Power BI Machine Learning: Here is What You Need to Know About BI in the Age of AI
Most companies are sitting on a veritable goldmine these days, whether they know it or not. Stored data may not shine and sparkle like a treasure trove, but it’s immensely valuable in today’s competitive business landscape.
Organizations are aiming to monetize their data by converting from stored rows of information to actionable insights.
After all, it’s not doing anyone any good sitting buried in a server somewhere.

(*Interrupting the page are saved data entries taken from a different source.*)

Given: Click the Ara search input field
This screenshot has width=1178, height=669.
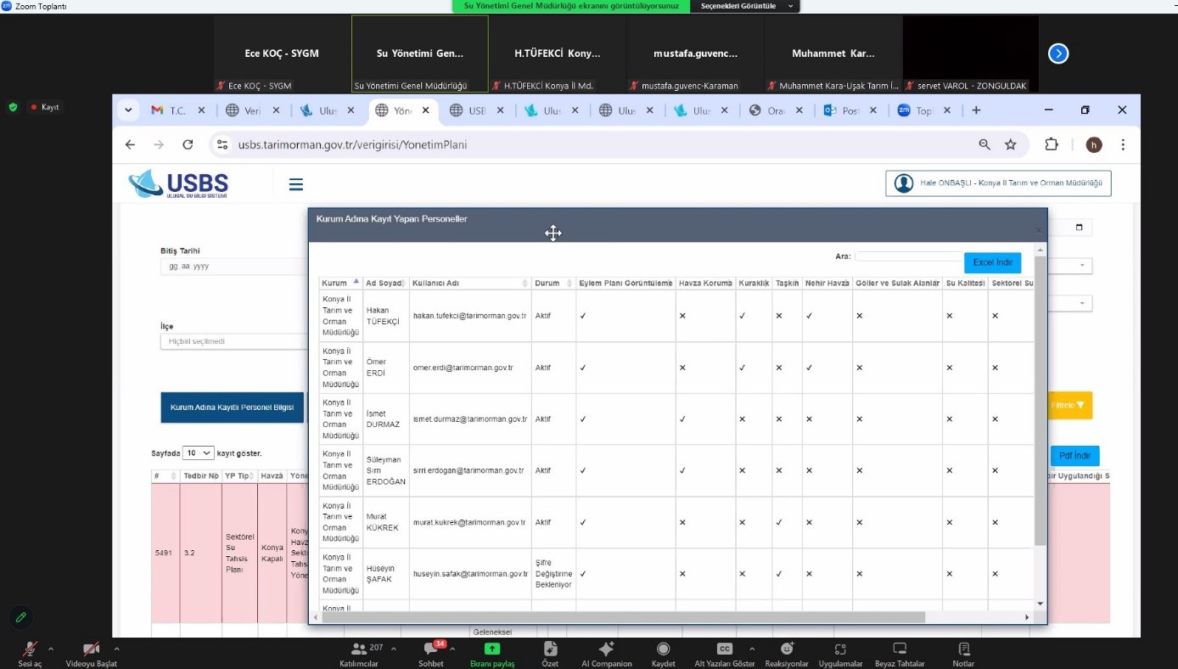Looking at the screenshot, I should (908, 256).
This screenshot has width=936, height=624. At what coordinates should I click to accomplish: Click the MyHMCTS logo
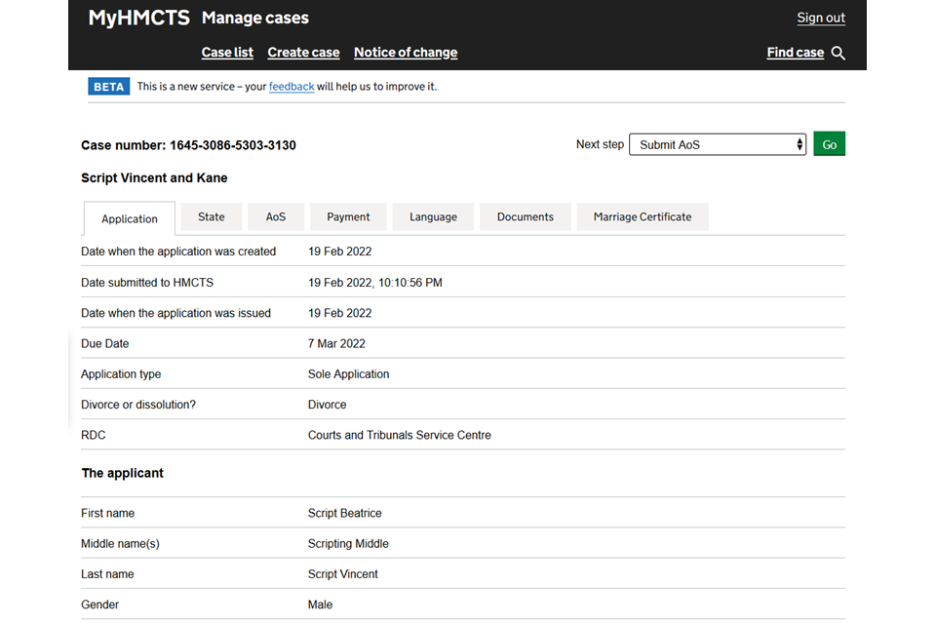tap(138, 18)
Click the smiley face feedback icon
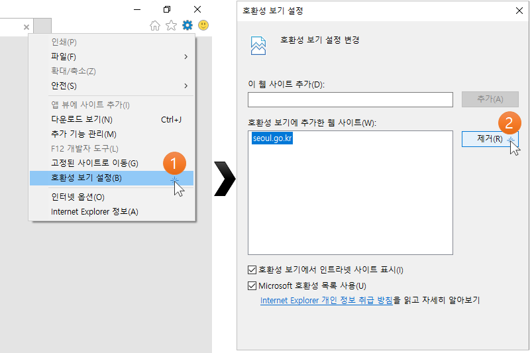 coord(203,26)
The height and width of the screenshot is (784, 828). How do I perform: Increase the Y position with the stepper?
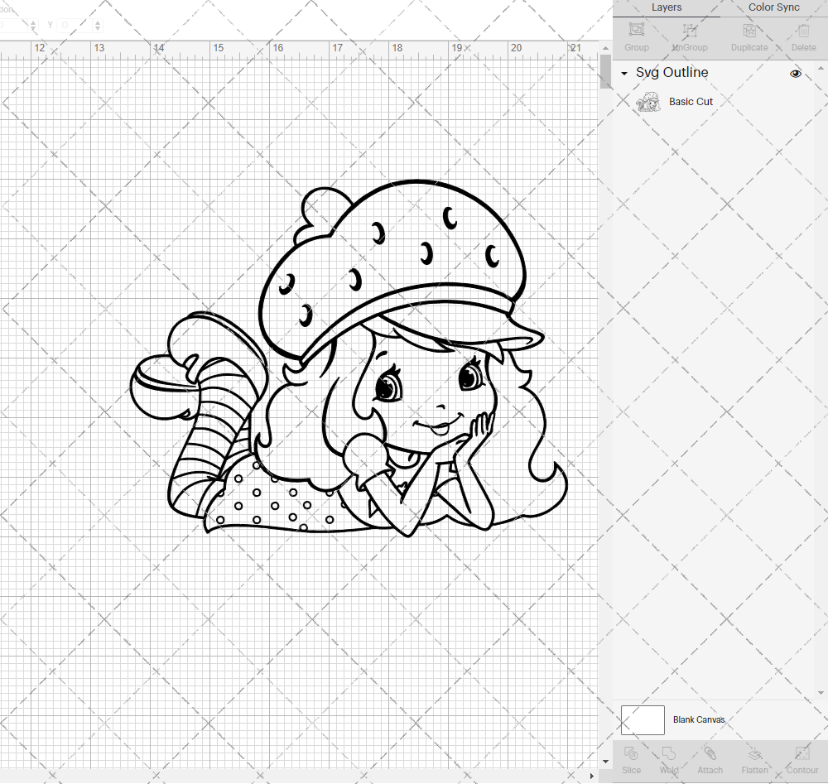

There’s still plenty of opportunities to use data monetization to your competitive advantage, too, as only one in 12 companies is currently doing so to its fullest extent.
Business intelligence (BI) is whatever technology organizations use to turn structured data into insights that tangibly drive revenue and reduce wastefulness.
BI helps turn data related to past performance into something employees can use to guide present and future decision-making.
But BI itself is changing, especially given that companies are now able to leverage artificial intelligence (AI) to get even more from their data stores.
You may be wondering: What does BI look like in the age of AI? Let’s take a closer look at Power BI Machine Learning
Using BI Software to Ask Questions
One major component of BI has always been allowing employees to ask questions and get the answers they need to make an informed decision.
Here’s one small use case: A merchandiser for an e-commerce company would want to ask questions about SKU performance and inventory levels before placing a massive order.
Only once they understand how certain products performed by region, channel or time period can this employee make an informed purchasing decision.
Ordering too few products means customers will be disgruntled; too many and the retailer will eat the cost of stocking extra merchandise.
Organizations recently began to deploy self-service analytics because it enabled users to get insights faster—without having work through a centralized data team to get reports.
Asking questions of data became as simple as entering a search query in any online engine, and the wait time dwindled down to seconds or minutes.
Make no mistake, search-driven analytics tools still immensely useful and sought after for companies on the road to monetizing their data. But they’re no longer the entire picture when it comes to BI.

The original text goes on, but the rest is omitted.